What this task involves =>
Go through the material under this sentence. Return every line holding "Enable".

Record extracts =>
((
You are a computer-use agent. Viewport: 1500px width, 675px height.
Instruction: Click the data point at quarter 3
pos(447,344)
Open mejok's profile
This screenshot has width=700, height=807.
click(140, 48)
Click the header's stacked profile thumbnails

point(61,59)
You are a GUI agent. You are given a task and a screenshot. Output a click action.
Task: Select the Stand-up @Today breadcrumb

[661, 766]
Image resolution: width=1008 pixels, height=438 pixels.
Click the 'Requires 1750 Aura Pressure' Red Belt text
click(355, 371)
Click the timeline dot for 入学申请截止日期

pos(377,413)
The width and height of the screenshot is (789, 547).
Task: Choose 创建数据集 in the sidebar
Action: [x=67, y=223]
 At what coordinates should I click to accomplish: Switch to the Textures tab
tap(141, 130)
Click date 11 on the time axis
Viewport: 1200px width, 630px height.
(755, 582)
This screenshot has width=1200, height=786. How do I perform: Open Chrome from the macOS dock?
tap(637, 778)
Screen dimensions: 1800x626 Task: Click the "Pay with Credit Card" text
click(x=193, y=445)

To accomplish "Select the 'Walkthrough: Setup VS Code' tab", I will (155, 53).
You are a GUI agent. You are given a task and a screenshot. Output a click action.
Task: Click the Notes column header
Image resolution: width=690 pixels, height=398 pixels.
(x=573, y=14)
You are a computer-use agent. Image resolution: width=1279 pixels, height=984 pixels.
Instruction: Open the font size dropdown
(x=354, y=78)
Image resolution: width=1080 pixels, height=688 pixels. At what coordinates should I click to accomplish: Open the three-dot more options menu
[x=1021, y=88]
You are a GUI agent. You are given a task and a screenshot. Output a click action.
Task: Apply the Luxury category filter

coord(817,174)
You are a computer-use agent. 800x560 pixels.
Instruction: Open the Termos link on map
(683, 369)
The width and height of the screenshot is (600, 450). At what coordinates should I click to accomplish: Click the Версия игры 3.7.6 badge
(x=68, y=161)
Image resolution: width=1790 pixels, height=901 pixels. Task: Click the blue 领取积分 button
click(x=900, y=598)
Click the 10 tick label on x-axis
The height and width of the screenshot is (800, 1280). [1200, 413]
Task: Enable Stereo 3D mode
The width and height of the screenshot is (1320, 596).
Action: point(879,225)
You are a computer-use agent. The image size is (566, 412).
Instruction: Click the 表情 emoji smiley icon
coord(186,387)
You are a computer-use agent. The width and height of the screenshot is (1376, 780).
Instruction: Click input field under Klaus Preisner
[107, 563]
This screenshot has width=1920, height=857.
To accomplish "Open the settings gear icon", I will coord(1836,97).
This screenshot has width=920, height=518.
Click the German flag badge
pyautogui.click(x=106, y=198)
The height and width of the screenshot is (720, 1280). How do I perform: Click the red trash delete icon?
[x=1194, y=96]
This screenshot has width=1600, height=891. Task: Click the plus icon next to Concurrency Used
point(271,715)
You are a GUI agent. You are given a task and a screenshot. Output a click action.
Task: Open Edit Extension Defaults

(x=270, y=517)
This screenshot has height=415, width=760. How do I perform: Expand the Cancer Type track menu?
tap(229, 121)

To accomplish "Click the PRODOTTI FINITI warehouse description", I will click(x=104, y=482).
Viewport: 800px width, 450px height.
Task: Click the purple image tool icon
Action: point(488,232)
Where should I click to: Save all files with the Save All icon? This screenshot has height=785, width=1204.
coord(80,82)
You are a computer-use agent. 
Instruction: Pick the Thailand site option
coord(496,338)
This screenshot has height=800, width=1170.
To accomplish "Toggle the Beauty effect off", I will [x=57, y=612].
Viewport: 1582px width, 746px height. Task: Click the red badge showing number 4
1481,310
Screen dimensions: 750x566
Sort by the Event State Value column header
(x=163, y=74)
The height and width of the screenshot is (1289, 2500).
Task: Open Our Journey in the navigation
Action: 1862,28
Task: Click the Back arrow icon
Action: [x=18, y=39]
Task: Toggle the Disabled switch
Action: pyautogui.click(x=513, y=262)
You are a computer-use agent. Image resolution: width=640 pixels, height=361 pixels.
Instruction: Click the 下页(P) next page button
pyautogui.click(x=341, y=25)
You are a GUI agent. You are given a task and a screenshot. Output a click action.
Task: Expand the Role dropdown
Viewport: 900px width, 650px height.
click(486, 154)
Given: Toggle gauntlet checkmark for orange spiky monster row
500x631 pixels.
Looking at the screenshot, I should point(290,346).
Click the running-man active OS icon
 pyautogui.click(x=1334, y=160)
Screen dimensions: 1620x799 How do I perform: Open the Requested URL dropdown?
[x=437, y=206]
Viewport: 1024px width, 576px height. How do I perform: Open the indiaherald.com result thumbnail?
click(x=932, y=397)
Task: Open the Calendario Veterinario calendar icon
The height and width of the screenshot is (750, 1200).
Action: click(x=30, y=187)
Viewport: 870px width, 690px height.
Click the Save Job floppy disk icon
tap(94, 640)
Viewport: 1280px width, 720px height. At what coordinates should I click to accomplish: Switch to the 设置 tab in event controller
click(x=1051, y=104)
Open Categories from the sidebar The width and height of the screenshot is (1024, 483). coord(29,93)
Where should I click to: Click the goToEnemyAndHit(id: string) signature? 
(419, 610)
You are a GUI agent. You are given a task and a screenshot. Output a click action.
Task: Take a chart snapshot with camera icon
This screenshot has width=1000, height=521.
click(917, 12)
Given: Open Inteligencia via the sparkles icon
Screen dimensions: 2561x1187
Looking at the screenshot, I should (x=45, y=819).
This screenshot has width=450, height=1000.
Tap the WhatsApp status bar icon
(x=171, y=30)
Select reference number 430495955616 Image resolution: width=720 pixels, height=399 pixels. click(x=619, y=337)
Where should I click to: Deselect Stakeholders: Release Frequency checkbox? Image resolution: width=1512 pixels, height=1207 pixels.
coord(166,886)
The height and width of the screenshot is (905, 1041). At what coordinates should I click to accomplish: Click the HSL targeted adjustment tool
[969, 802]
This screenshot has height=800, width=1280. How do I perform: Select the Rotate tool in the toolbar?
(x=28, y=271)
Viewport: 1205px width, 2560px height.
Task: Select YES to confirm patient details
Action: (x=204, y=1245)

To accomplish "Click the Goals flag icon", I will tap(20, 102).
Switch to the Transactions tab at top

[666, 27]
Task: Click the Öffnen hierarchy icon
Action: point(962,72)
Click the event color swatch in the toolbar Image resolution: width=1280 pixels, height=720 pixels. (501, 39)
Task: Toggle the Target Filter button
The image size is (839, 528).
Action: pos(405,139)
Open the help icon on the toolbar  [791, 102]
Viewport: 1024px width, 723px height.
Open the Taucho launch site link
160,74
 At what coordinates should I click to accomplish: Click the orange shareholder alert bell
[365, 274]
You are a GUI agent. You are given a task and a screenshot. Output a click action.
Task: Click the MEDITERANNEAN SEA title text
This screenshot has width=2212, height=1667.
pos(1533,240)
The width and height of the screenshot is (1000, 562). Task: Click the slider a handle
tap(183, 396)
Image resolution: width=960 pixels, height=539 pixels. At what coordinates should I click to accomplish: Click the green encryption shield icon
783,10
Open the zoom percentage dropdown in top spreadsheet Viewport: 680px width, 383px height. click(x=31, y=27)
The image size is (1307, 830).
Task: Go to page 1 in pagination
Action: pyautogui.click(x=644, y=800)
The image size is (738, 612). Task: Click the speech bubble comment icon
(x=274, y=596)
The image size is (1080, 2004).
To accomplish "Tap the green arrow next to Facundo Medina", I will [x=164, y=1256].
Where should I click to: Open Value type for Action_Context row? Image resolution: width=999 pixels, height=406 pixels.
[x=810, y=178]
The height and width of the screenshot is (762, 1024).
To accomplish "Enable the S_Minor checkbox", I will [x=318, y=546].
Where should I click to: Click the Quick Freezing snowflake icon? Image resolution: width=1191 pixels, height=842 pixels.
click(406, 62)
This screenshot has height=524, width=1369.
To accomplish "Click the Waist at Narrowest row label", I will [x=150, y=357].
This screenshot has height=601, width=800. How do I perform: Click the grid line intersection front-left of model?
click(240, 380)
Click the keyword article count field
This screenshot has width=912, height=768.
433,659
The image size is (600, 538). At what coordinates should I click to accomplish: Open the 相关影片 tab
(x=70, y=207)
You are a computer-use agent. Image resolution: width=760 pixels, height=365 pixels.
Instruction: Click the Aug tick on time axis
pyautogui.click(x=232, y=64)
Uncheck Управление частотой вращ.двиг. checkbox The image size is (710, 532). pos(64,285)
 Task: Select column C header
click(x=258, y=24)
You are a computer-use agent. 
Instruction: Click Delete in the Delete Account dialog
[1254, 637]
))
Task response =>
Task: Enable Stereo 3D mode
To accomplish "Enable the S_Minor checkbox", I will [x=318, y=546].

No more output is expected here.